Clean-Energy ETF Assets Under Management

Source: Bloomberg LP

2. The perception that global and U.S. actions to address climate change and the transition to net zero may take longer than expected (e.g., results of COP26 and stalling of Biden’s Build Back Better Plan). This could delay investments in new technologies such as hydrogen and CCS that rely on government incentives/subsidies to be economic during the development phase as costs decline over time.

3. A correction in frothy valuations. The S&P Global Clean Energy Index posted a gain of 138% in 2020. In general, clean energy companies do not expect to generate positive cash flow/earnings in the near-term. Often, their potential growth prospects are tied to emerging technologies and unproven markets, which makes stock valuation a challenging exercise.

We believe that these temporary setbacks in the sector will not derail the clean energy train.

SAM’s Infrastructure Income Portfolio Outperforms in 2021

SAM’s Infrastructure Income Portfolio performed well in its first full year, outpacing both its benchmark and the S&P 500. Our Portfolio generated a total return of 31.0% (gross) and 29.7% (net of fees) compared to the 20.0% return for its customized benchmark and 28.7% (dividends reinvested) for the S&P 500. Our strategy to overweight midstream energy paid off, and more than offset tepid results in utilities and clean energy.

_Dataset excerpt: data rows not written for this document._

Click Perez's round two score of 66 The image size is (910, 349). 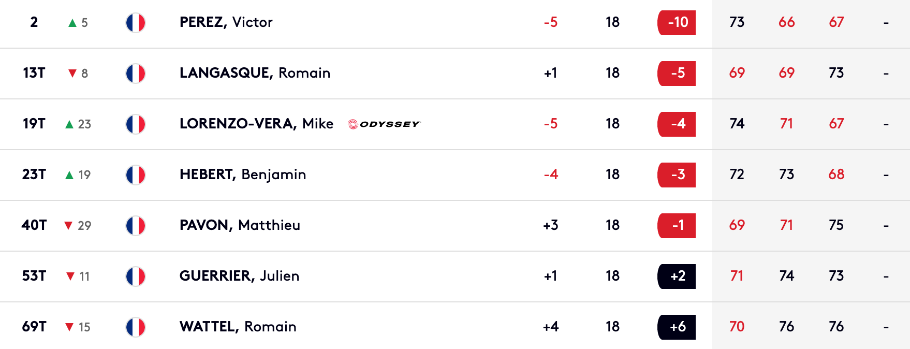point(787,22)
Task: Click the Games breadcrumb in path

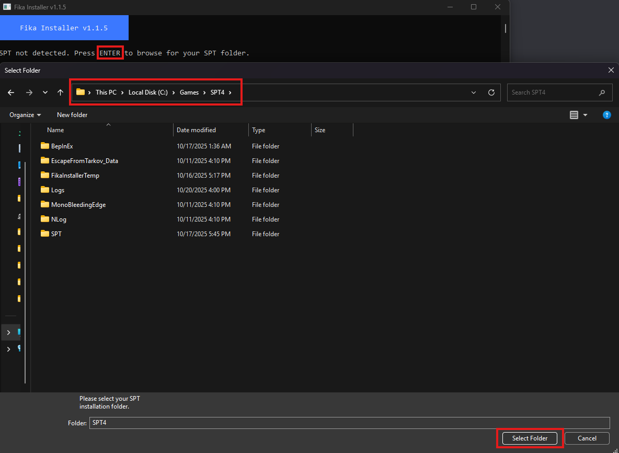Action: [189, 92]
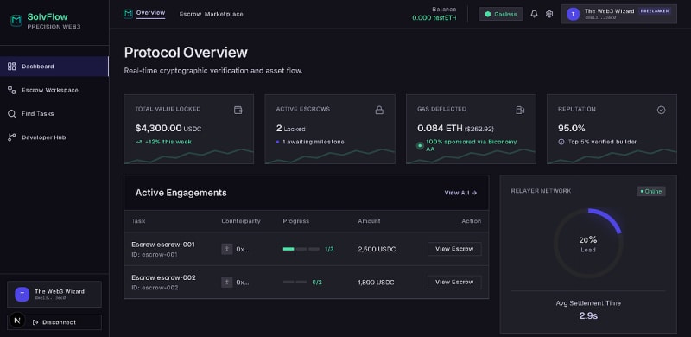Click the gas pump icon on Gas Deflected card

tap(520, 111)
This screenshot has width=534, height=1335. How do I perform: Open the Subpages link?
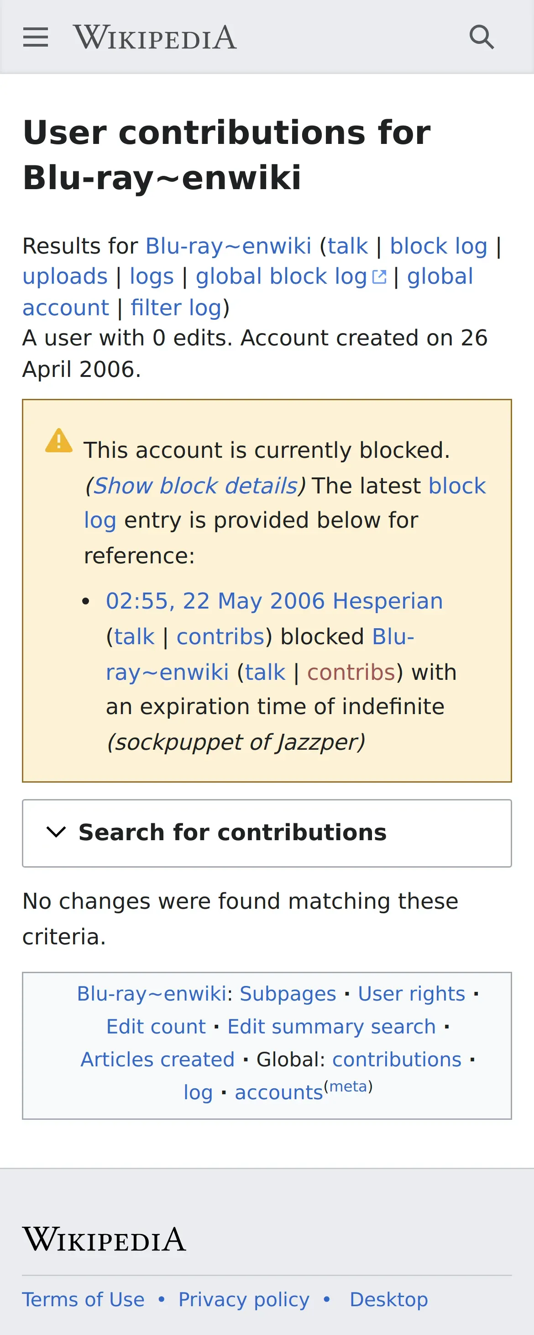tap(288, 993)
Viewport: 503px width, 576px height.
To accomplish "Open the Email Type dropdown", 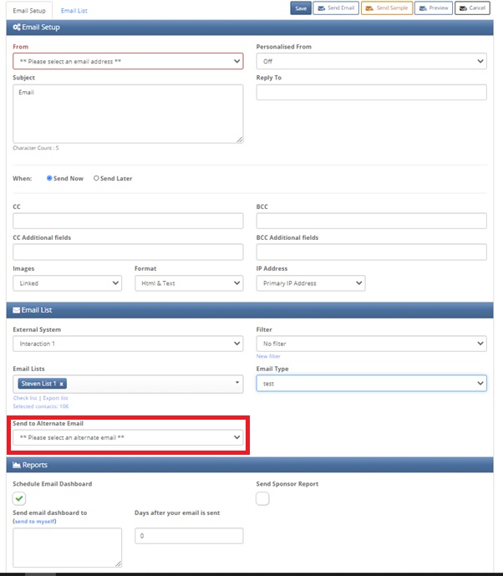I will click(371, 383).
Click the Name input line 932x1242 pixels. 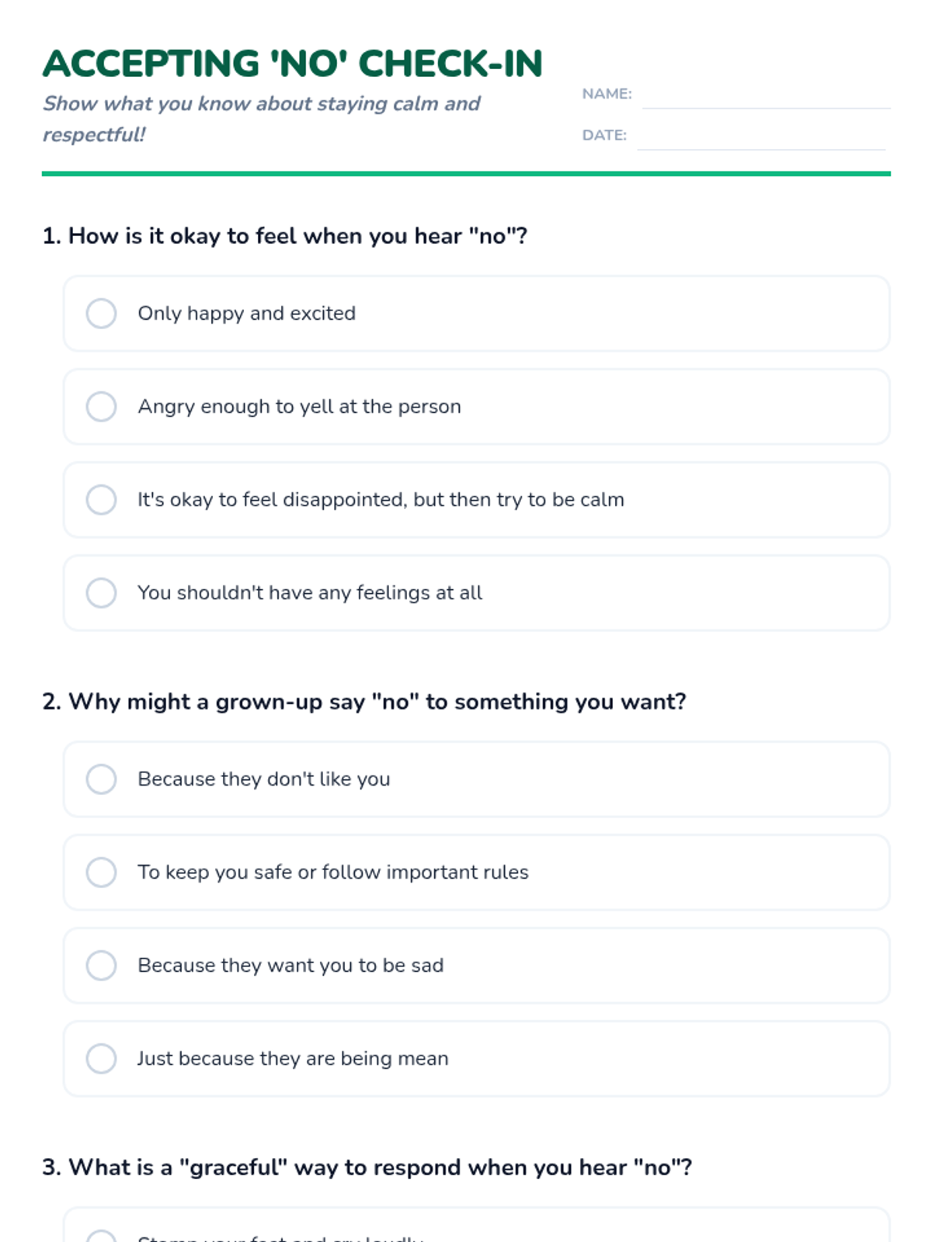[765, 98]
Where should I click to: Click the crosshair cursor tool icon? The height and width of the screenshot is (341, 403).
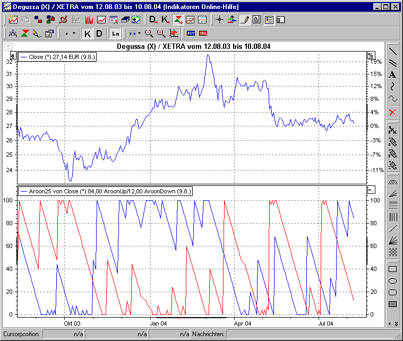coord(220,20)
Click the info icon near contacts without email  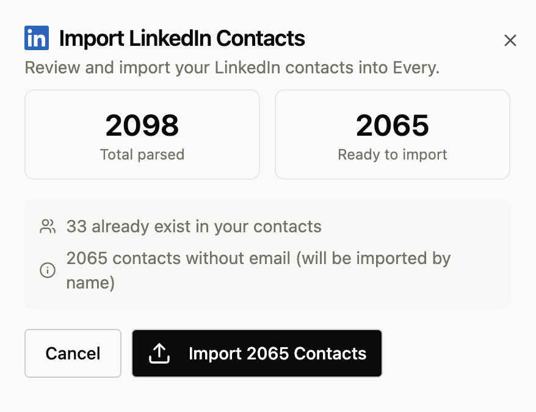click(47, 270)
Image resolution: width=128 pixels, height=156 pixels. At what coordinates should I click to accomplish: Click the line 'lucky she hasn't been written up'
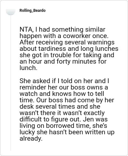(67, 132)
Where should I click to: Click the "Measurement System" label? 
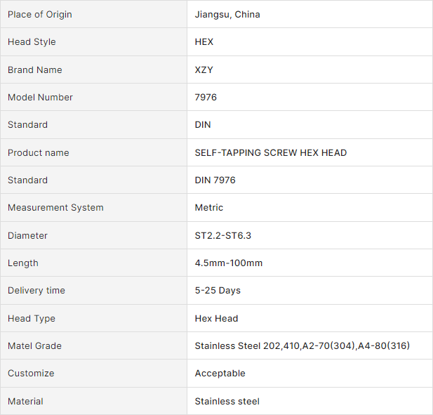point(55,208)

The S&P 500 Energy sector was the best performer of the eleven S&P 500 sectors in 2021 with a total return of 54.4%. The upstream oil and gas sector, which is sensitive to oil and gas prices, outperformed the midstream sector, which relies predominantly on fee-based revenues. Oil prices (WTI) finished the year at $75.21 per barrel, up 55% and natural gas prices (Henry Hub) closed the year at $3.73 per MMBtu. Both subsectors are generating free cash flow, have paid off debt, and have attractive yields. The S&P Energy sector yields 3.7% while the midstream energy sector (AMNA) yields 6.5%. Utilities were the worst performing S&P 500 sector and generated a return of 17.7%. The Philadelphia Utility Index (UTY) posted a return of 18.2%. The S&P Global Clean Energy Index (SPGTCED) lost 23.1%, reversing only a portion of its 2020 gain.

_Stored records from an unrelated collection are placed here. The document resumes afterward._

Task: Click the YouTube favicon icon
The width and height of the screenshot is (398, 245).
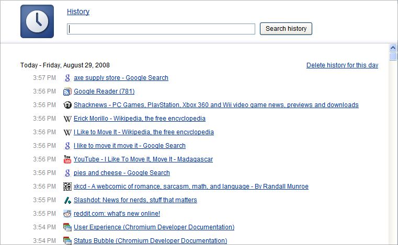Action: (67, 159)
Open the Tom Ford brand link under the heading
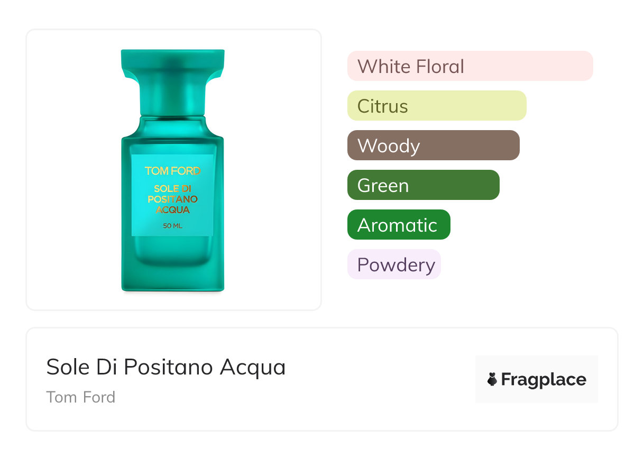Image resolution: width=644 pixels, height=457 pixels. 81,397
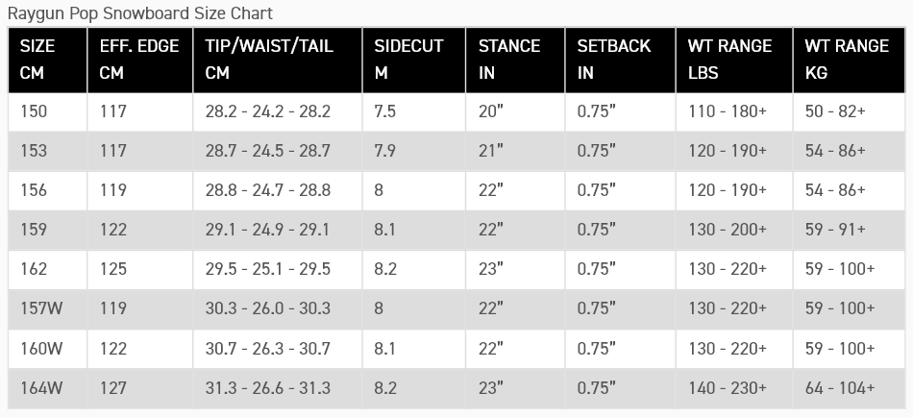This screenshot has width=913, height=418.
Task: Select the 157W size cell
Action: tap(42, 308)
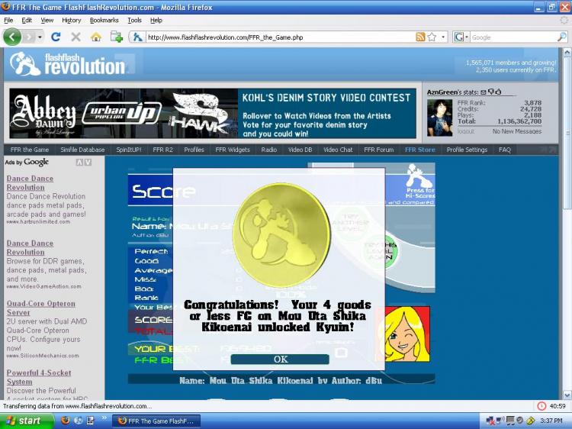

In December, SAM’s Infrastructure Portfolio produced a return of 1.8% compared to 4.5% for the S&P 500 and outperformed its customized benchmark, which increased by just 0.63%. The Alerian Midstream Energy Index (AMNA) and the Philadelphia Stock Exchange Utility Index (UTY) posted returns of 1.1% and 9.3%, respectively, last month. SAM’s nascent ESG infrastructure Portfolio generated a total return of -2.2% in December. Our holdings in midstream, utilities, and YieldCos more than offset the 9% decline in the S&P Clean Energy Index.

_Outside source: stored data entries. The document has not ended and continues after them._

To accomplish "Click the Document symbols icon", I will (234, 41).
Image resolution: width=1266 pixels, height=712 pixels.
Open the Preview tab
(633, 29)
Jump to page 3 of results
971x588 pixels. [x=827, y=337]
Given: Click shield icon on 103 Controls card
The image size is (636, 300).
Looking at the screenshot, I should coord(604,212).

Sam Partners’ Infrastructure Income and ESG Infrastructure Strategies seek to provide sustainable income and growth with capital preservation. This is accomplished by investing in a concentrated portfolio of high-quality clean energy companies, midstream energy companies and utilities that are well positioned to participate in the energy transition to a net zero carbon future. A diversified approach to investments across these sectors should optimize risk-adjusted returns, in our view. Our Infrastructure Income Strategy offers investors a current yield of ~5% and growth potential of ~4%; while the ESG Infrastructure Strategy that is more heavily weighted with clean energy stocks and adheres to strict ESG criteria, offers investors a current yield of ~3%. In a world starved for yield, we believe these Strategies offer a compelling value proposition.